On the same day, a Macedonian Army convoy of around 20 APCs, three T-55 tanks and a bus with policemen were sent to the village. Later that day the Macedonian Army also used Mil Mi-24 helicopter gunships, artillery and tanks to target suspected guerrilla positions in Matejče.

Fighting resumed the next day, with the NLA firing five 120-millimeter mortar shells.

During the fighting on 30 May, a Macedonian truck ran over an NLA-planted mine, wounding three members of the tigers special police unit. One of the officers was seriously wounded due to the assault and in October died in hospital in Skopje due to injuries.

From 1 to 3 June, Macedonian forces again shelled Matejče and again tried to regain control of the area. However, on June 5 the NLA captured the village and Macedonian forces were forced to withdraw. On 6 June the NLA confirmed to have regained complete control over Matejče and Vaksince.

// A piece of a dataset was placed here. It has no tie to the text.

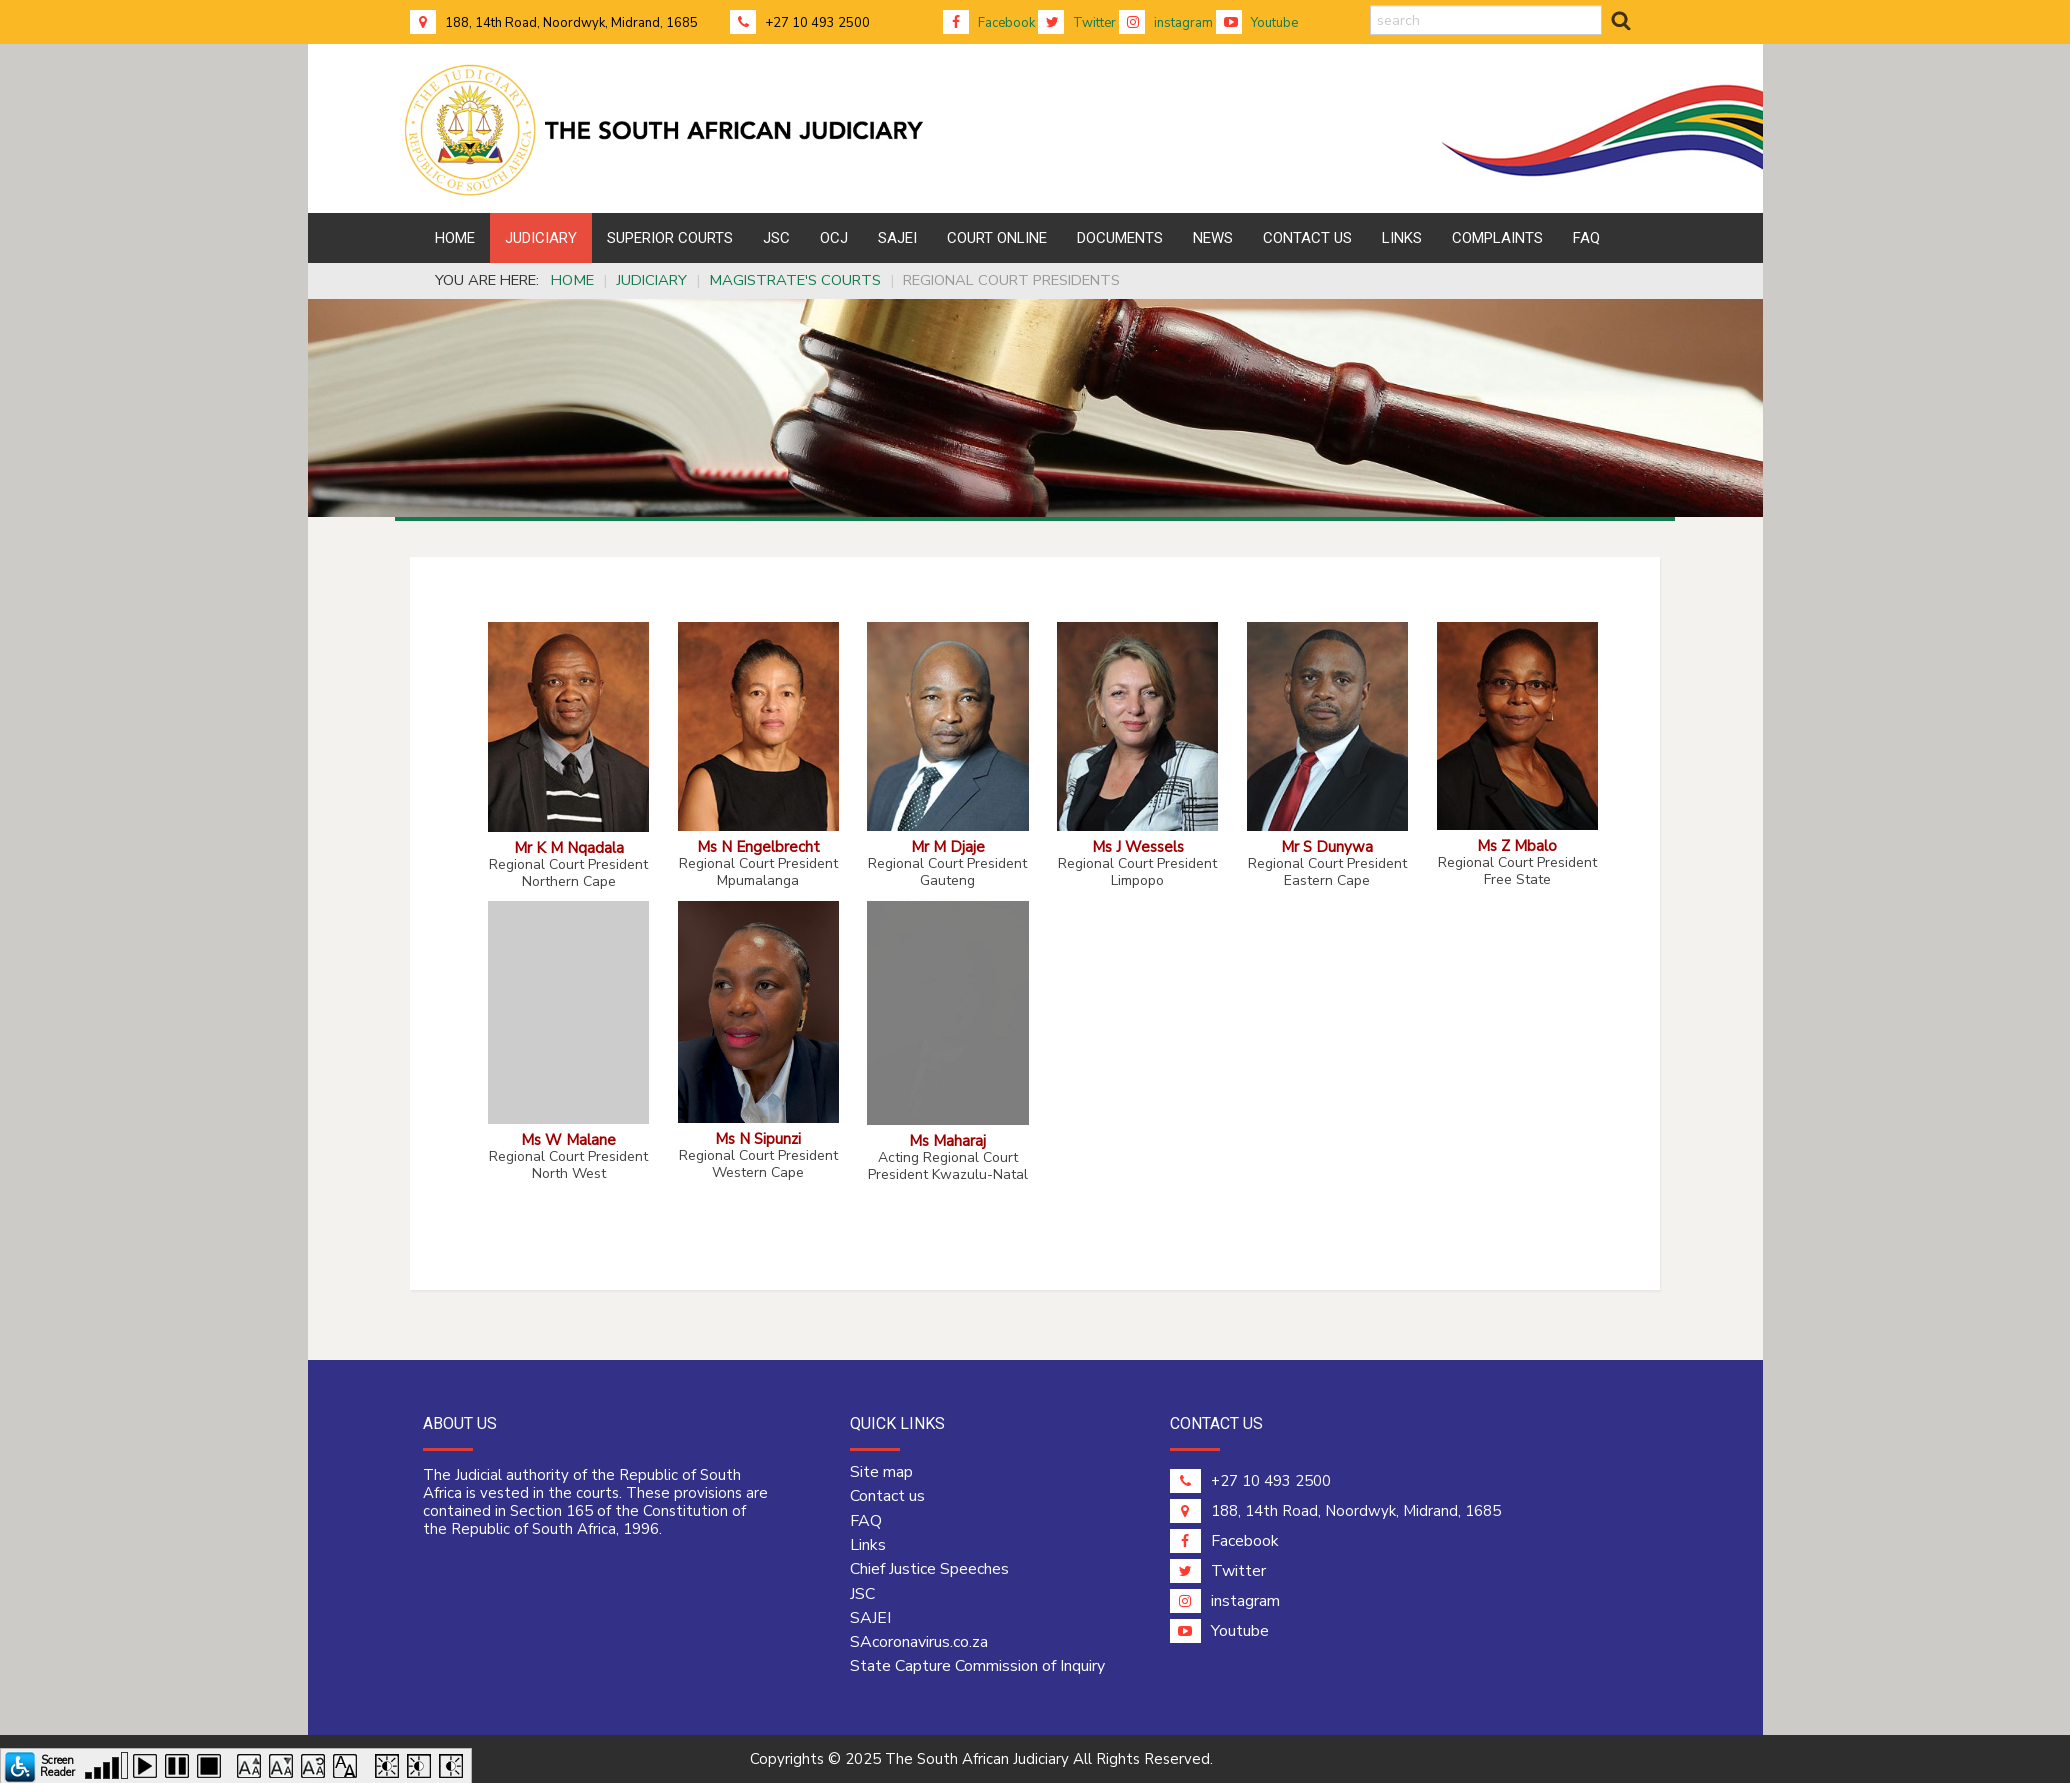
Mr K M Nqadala (569, 847)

== Personnel killed in the battle ==

=== NLA personnel ===

- Sali Latifi, insurgent.
- Hasip Emerllahu, insurgent.
- Iljas Mehmeti, insurgent.
- Mevludin Mehmeti, insurgent.
- Faik Ibrahimi, insurgent.
- Ali Mahmuti, insurgent.
- Ismet Latifi, insurgent.
- Labinot Krasniqi, insurgent.
- Visar Krasniqi, insurgent.
- Elmi Hoti, insurgent.

=== Macedonian personnel ===

- Aleksandar Serafimov, member of the Tigar special police unit.

== Aftermath ==
During the battle eleven NLA militants were killed, most of them while trying to regain lost ground during the NLA counter-attack. One Macedonian T-55 tank was destroyed. According to Macedonian general Pande Petrovski, the tank was destroyed by friendly fire. Per AP News, it was believed that eight Macedonian soldiers were killed in the destroyed tank.
The village mosque was completely destroyed during the fighting. On 11 June the Matejče Monastery as well as homes of ethnic Macedonian civilians were destroyed and burned by the Albanian militants.

According to Human Rights Watch, the NLA physically abused eight Serb civilians in the village. Macedonian propaganda later claimed the NLA were holding civilians as human shields, this claim was proven false when local civilians admitted they were staying in the combat zone out of fear of falling into the hands of the Macedonian police.